In the 1997 election, the Liberals increased their majority in parliament. The Chrétien government followed with tax cuts starting in 1998 and one of the largest tax cuts—both corporate and personal—in the history of the country in 2000. The Liberals won again in 2000.
What drove the left-of-center Liberals to shoulder the burden of downsizing government in the 1994 and 1995 budgets—Mr. Martin takes great pains to point out—was not ideology but “arithmetic.” That is to say that everyone recognized that the magnitude of the debt, and the cost of servicing it, was unsustainable.
O’Grady’s column also quotes Canadian officials who advise U.S. leaders that they need to make the tough choices to tackle runaway spending today, because delay will not make things any easier: “The longer you wait, the worse it gets,” says one former official.
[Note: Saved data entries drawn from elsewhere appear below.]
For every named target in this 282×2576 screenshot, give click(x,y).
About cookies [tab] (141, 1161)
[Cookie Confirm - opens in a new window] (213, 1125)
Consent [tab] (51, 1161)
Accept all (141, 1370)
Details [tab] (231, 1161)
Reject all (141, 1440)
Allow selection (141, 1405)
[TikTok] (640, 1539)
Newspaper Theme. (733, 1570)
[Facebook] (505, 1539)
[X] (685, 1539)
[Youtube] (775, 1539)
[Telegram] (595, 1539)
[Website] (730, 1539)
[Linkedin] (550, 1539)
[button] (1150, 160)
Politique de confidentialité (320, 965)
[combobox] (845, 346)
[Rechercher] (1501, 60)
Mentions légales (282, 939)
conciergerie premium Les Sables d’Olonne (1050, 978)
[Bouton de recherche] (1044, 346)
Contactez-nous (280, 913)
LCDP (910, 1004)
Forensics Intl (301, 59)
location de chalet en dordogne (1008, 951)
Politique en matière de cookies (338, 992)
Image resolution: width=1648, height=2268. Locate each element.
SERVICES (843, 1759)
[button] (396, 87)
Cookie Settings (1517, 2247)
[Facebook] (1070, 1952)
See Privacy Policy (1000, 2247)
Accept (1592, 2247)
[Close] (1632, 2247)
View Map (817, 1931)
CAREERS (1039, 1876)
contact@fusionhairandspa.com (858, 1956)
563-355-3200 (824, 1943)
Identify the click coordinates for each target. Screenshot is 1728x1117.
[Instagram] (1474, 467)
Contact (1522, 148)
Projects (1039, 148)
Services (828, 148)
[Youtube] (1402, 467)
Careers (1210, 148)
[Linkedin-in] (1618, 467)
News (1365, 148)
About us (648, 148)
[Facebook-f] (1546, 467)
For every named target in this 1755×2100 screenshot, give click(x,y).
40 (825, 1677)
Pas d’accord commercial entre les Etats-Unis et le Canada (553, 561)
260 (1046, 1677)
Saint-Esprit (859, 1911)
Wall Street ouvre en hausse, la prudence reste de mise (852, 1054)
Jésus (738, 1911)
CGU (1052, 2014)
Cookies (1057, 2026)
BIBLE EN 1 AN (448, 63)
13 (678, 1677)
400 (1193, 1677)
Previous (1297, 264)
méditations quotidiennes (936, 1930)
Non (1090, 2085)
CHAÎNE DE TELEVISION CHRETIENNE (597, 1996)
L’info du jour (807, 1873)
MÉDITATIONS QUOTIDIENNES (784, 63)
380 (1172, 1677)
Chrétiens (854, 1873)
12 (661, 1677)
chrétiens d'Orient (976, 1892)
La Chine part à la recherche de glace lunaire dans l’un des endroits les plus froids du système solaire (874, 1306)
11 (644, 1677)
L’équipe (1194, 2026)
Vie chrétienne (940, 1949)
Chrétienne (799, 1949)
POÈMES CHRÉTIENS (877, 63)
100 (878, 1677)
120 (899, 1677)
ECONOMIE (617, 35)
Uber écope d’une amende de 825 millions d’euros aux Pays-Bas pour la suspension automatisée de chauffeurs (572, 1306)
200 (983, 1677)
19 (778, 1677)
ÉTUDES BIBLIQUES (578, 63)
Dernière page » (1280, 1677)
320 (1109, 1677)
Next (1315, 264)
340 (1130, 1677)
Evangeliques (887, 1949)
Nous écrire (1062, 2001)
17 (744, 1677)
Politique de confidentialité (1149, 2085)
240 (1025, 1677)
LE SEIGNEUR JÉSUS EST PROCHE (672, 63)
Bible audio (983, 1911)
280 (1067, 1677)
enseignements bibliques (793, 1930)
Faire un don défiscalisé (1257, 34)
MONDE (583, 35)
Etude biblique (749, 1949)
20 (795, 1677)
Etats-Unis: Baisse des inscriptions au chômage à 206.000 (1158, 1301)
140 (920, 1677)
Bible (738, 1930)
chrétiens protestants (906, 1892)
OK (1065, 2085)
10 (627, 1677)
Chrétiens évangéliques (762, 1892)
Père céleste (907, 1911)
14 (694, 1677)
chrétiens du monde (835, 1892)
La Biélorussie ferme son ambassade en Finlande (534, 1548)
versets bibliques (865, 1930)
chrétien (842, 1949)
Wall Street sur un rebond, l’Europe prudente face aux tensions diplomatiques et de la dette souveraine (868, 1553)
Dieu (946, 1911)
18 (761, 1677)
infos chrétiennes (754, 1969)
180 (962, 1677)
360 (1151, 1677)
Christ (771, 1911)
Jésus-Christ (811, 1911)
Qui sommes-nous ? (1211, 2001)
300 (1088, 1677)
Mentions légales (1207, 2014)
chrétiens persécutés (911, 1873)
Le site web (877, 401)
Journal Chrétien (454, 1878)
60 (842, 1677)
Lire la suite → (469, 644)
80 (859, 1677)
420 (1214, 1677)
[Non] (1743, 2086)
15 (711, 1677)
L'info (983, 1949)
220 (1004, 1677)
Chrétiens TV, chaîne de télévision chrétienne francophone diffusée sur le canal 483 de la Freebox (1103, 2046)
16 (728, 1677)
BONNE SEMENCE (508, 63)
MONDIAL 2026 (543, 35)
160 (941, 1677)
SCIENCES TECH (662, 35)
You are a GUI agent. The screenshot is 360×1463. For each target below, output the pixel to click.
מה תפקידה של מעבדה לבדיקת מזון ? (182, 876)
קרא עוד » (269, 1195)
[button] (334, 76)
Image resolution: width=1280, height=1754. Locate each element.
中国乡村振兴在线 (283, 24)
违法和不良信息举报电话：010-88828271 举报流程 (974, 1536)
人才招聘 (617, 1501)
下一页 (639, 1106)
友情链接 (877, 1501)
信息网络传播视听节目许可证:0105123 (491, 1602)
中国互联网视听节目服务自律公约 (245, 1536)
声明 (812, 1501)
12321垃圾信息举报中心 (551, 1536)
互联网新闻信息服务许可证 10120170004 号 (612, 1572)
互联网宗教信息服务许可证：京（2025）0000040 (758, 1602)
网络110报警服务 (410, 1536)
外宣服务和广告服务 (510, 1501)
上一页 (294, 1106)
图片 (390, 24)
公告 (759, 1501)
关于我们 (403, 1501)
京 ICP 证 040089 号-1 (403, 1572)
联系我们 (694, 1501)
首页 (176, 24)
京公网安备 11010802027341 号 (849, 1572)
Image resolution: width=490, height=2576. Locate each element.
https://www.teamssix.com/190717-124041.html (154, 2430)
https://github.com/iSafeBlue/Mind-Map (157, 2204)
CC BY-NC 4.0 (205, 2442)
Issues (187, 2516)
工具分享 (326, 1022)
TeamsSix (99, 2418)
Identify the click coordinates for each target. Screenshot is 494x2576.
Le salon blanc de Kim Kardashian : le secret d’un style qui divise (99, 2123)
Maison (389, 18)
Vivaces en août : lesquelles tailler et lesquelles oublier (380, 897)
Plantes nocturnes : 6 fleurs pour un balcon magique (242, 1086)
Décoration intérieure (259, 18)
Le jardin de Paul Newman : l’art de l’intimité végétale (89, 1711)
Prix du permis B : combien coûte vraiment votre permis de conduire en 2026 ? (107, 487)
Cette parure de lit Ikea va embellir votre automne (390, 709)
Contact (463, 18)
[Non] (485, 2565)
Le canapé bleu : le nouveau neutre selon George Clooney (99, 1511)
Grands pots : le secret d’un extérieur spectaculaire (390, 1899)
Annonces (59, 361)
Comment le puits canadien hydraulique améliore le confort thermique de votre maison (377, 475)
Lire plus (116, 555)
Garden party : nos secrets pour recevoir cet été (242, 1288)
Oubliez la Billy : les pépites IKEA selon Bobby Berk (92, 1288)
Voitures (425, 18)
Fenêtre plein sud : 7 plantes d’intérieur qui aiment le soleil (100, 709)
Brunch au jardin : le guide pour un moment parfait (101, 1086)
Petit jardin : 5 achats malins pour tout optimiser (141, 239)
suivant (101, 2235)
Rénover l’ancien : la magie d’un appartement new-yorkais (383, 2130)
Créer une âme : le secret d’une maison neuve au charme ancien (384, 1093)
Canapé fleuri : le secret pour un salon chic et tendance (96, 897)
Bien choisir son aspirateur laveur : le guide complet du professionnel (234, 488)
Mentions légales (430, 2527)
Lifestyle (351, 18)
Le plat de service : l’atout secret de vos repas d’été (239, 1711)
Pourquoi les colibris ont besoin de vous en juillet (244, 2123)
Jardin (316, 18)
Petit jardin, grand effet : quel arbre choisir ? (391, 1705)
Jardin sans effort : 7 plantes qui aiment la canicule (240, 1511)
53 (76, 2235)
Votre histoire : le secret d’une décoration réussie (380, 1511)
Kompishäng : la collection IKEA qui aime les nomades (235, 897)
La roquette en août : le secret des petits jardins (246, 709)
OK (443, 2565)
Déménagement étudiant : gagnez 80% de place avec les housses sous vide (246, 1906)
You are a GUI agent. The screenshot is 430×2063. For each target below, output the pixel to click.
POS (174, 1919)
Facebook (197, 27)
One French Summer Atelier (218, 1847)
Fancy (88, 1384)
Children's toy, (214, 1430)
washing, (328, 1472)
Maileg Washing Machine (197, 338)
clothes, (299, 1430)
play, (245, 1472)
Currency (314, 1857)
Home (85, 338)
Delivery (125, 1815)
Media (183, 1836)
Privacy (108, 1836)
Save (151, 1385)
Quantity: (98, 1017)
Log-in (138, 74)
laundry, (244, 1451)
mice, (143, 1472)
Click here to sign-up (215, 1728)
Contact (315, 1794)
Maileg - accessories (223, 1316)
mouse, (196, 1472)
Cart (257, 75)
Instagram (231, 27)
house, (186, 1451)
Does anyone in Washington understand that essential point?

Ed Payne
Sep 29, 2012 @ 21:57:01
Isn’t this just peachy!
Administration again urges contractors not to warn of layoffs, despite defense cuts
Read more: http://www.foxnews.com/politics/2012/09/29/admin-to-pay-legal-fees-for-contractors-that-dont-issue-sequestration-warnings/#ixzz27uivzFRy
Ed Payne
Sep 27, 2012 @ 17:12:38
The very fact that we are having to have this conversation is really a national disgrace. Our elected representatives should be embarrassed to even show their faces in public while traveling around the world citing themselves as leaders and experts showing other countries how to conduct themselves. Not only are we cutting our own national security throats but we are forced to bring criminal charges against the heads of our law enforcement agencies, congressmen/women are found guilty of fraud and still retain their jobs. How stupid we must appear to our friends and ally.
Mark Humberger
Sep 27, 2012 @ 16:27:44
I love the idea of Obummer and his cronies going to war to “fight” but I’m afraid Ed is right. I’m sure his cronies in the Whitehouse would be running the other way as fast as there liberal feet wouild carry them but Obummer would be running to his Arab Spring Muslim Brotherhood Friends yelling It’s me, It’s me Don’t Shoot!!!
Ed Payne
Sep 24, 2012 @ 20:16:27
Lynnette, I like your idea. I am concerned that they would forget which side they were on and we would have to keep them in a fixed bayonet configuration and just tell them to keep the pointy end aimed at the bad guys.
Lynnette Brown
Sep 24, 2012 @ 16:29:04
Instead of cutting our Military, cut the President, House, and Senate’s wages or how about just send them all to combat.
Ed Payne
Sep 24, 2012 @ 14:48:01
In order to have actual “spending reforms…” requires more advanced thinking and planning than simply chopping, which we don’t seem to be able to do.